All of lore.kernel.org
 help / color / mirror / Atom feed
From: Michal Pecio <michal.pecio@gmail.com>
To: Mathias Nyman <mathias.nyman@intel.com>,
	Greg Kroah-Hartman <gregkh@linuxfoundation.org>
Cc: linux-usb@vger.kernel.org, linux-kernel@vger.kernel.org
Subject: [PATCH 6/6] usb: xhci: Update comments about Stop Endpoint races
Date: Mon, 10 Mar 2025 09:42:13 +0100	[thread overview]
Message-ID: <20250310094213.3afca51c@foxbook> (raw)
In-Reply-To: <20250310093605.2b3d0425@foxbook>

The switch statement has grown beyond its original EP_STATE_HALTED case,
so move related comments inside this case and shorten them somewhat.

Shorten EP_STATE_STOPPED comments, add some common context at the top.

Signed-off-by: Michal Pecio <michal.pecio@gmail.com>
---
 drivers/usb/host/xhci-ring.c | 70 ++++++++++++++++++++----------------
 1 file changed, 39 insertions(+), 31 deletions(-)

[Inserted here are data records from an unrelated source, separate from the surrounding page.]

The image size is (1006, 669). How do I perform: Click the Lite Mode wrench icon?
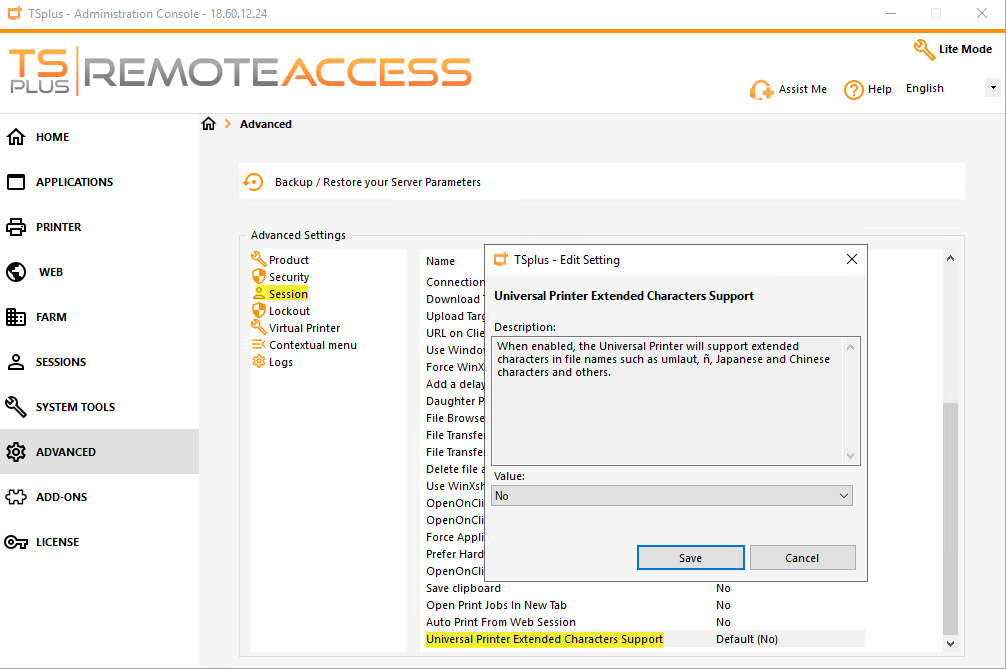(x=924, y=49)
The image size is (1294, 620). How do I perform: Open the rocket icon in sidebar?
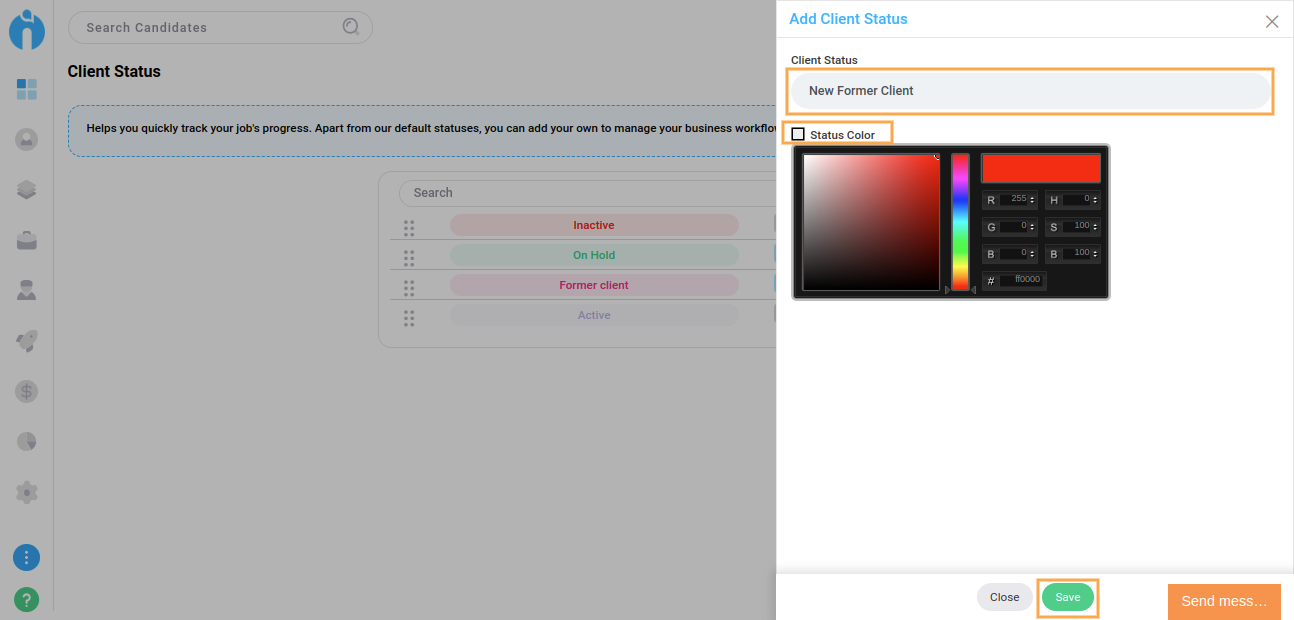coord(27,341)
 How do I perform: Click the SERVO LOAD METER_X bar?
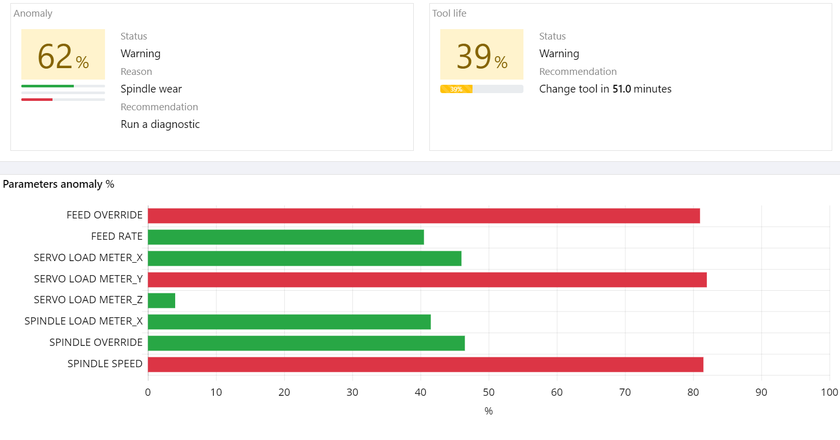pyautogui.click(x=304, y=258)
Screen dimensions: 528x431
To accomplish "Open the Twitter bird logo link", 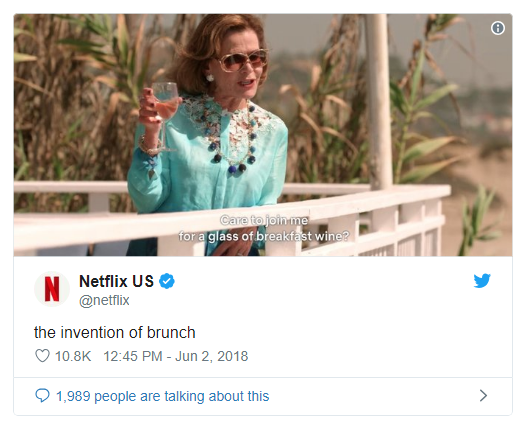I will coord(482,281).
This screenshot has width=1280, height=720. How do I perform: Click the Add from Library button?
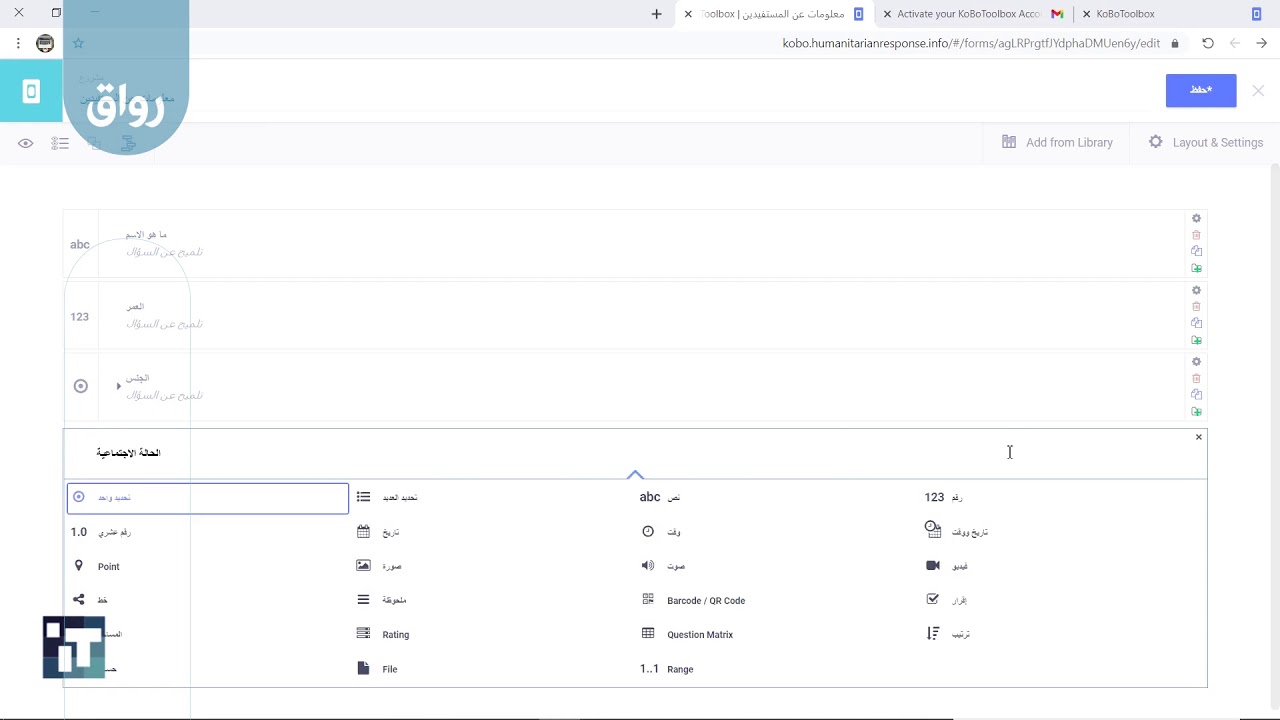[1057, 143]
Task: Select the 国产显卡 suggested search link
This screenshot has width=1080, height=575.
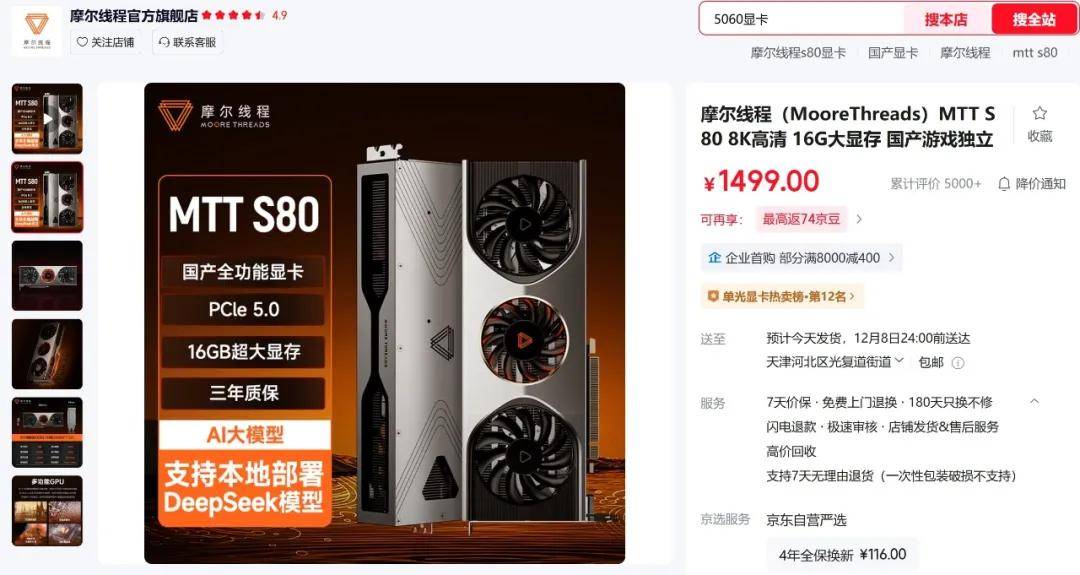Action: click(893, 52)
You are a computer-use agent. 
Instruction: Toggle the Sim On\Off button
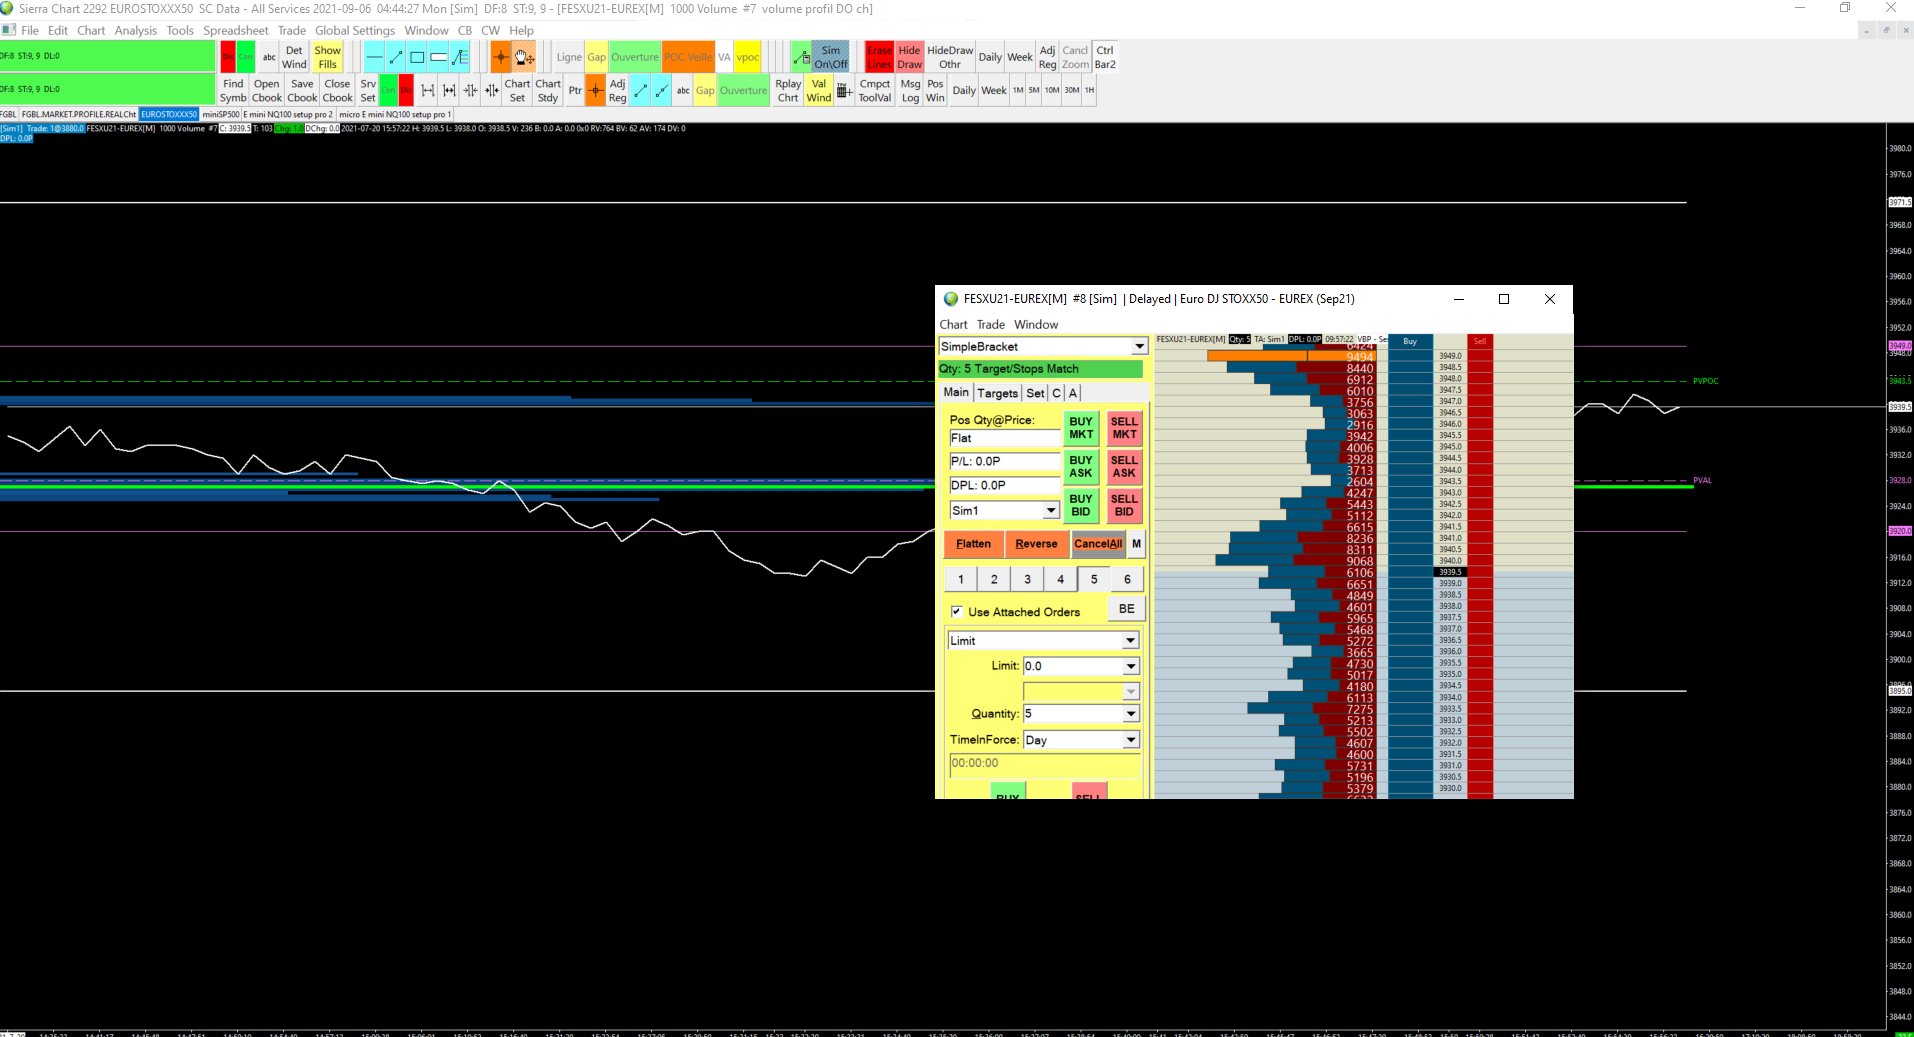point(830,57)
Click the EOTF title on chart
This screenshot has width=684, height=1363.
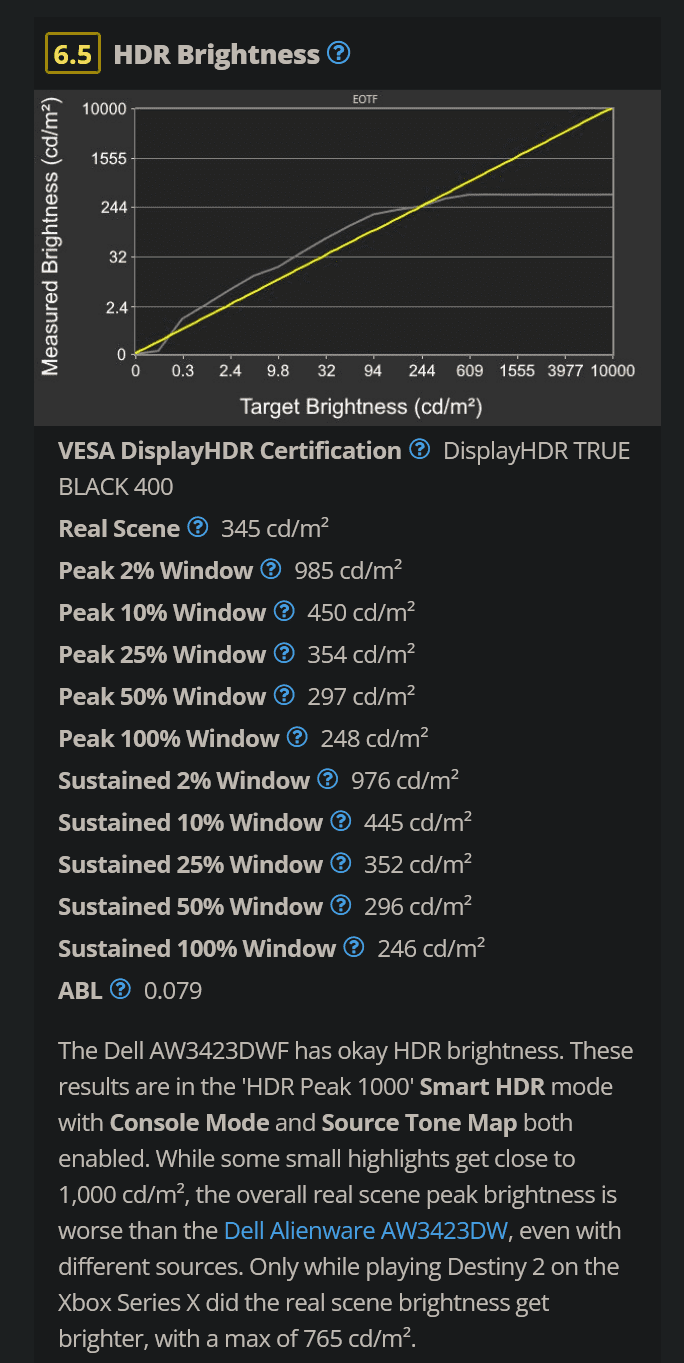[365, 98]
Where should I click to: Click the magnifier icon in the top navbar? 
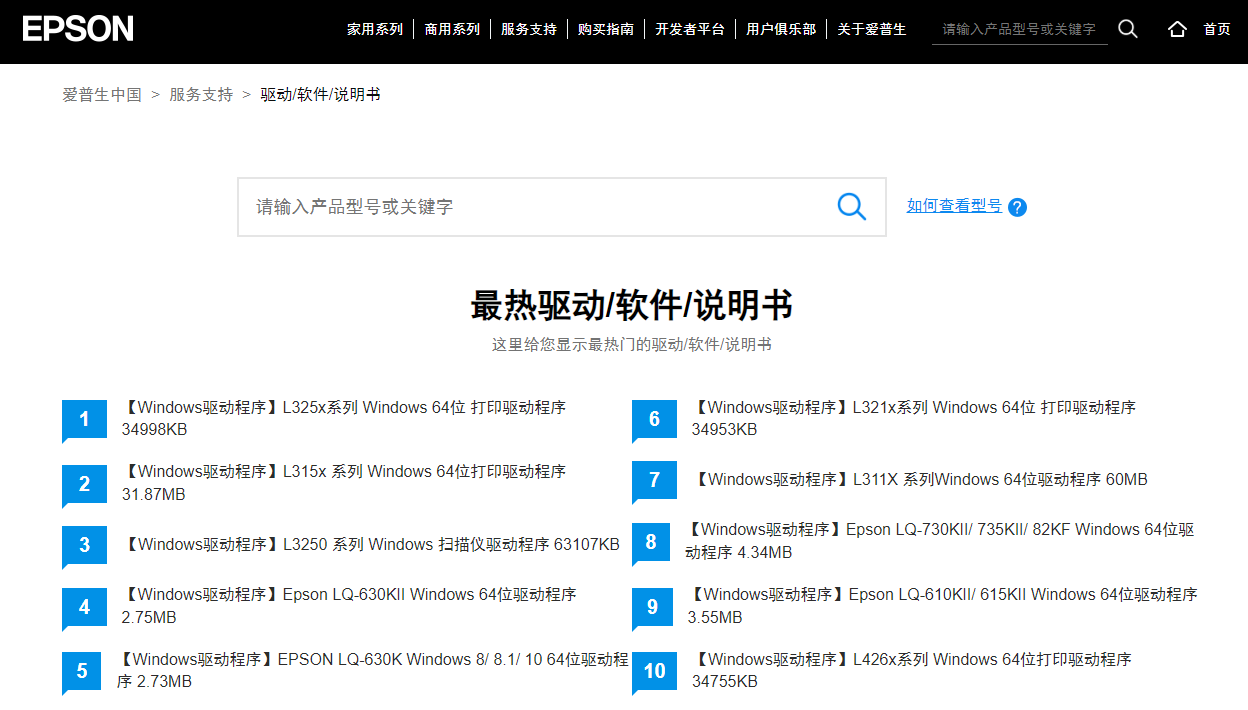(x=1128, y=29)
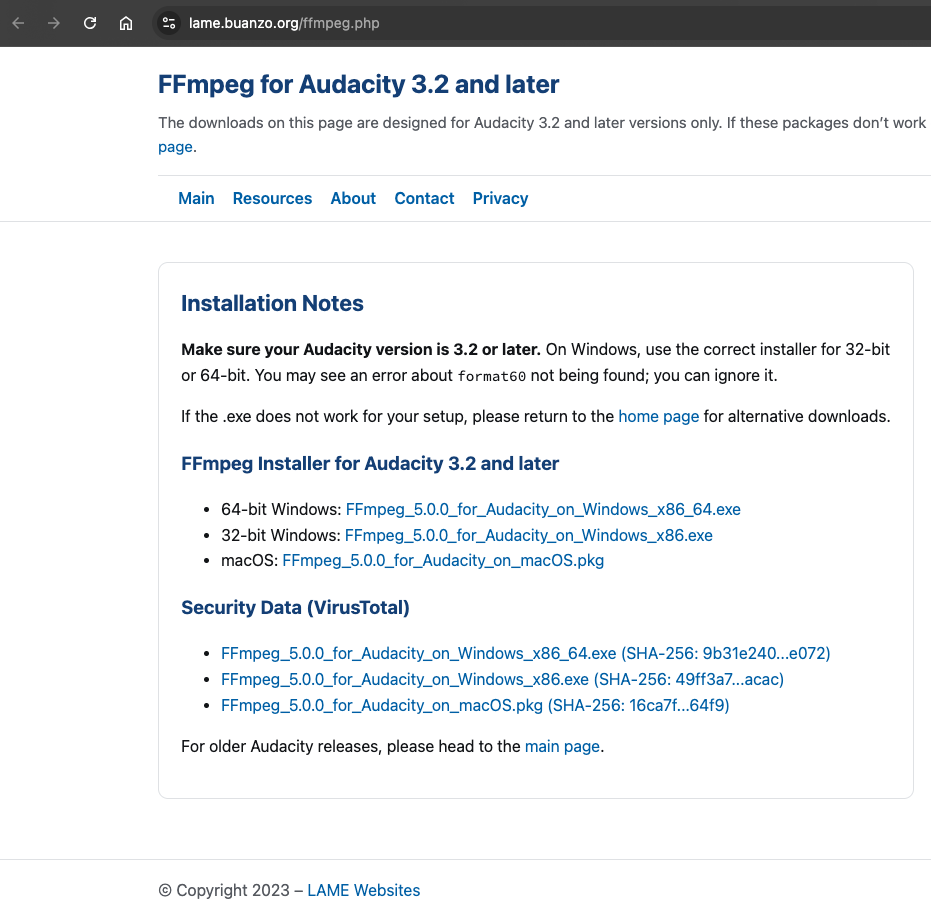931x917 pixels.
Task: Open the Privacy navigation item
Action: [x=500, y=198]
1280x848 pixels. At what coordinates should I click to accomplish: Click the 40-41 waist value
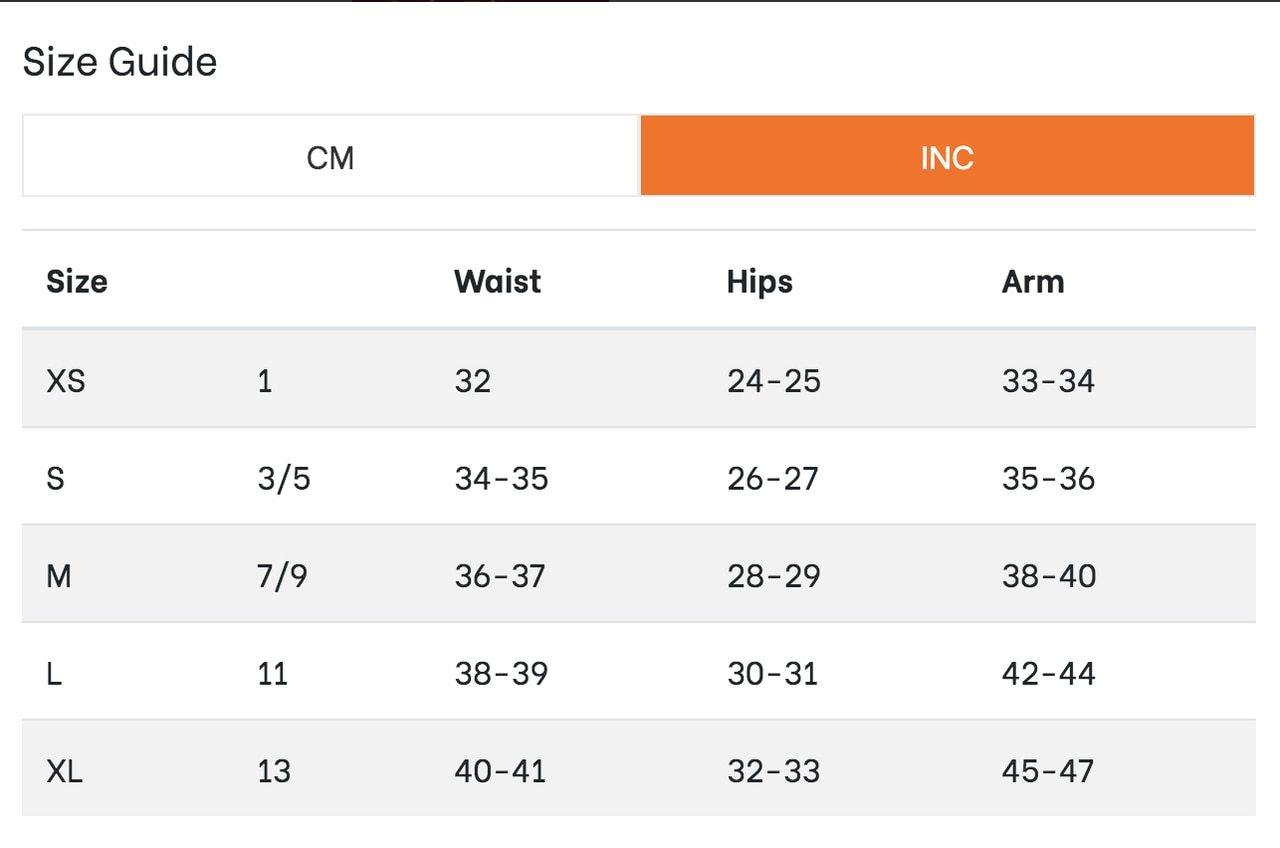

diff --git a/drivers/usb/host/xhci-ring.c b/drivers/usb/host/xhci-ring.c
index 241cd82672a6..759e8f612b4d 100644
--- a/drivers/usb/host/xhci-ring.c
+++ b/drivers/usb/host/xhci-ring.c
@@ -1199,20 +1199,21 @@ static void xhci_handle_cmd_stop_ep(struct xhci_hcd *xhci, int slot_id,
 	trace_xhci_handle_cmd_stop_ep(ep_ctx);
 
 	if (comp_code == COMP_CONTEXT_STATE_ERROR) {
-	/*
-	 * If stop endpoint command raced with a halting endpoint we need to
-	 * reset the host side endpoint first.
-	 * If the TD we halted on isn't cancelled the TD should be given back
-	 * with a proper error code, and the ring dequeue moved past the TD.
-	 * If streams case we can't find hw_deq, or the TD we halted on so do a
-	 * soft reset.
-	 *
-	 * Proper error code is unknown here, it would be -EPIPE if device side
-	 * of enadpoit halted (aka STALL), and -EPROTO if not (transaction error)
-	 * We use -EPROTO, if device is stalled it should return a stall error on
-	 * next transfer, which then will return -EPIPE, and device side stall is
-	 * noted and cleared by class driver.
-	 */
+
+		/*
+		 * This happens if the endpoint was not in the Running state. Its state now may
+		 * be other than at the time the command failed. We need to look at the Endpoint
+		 * Context and driver state to figure out what went wrong and what to do next.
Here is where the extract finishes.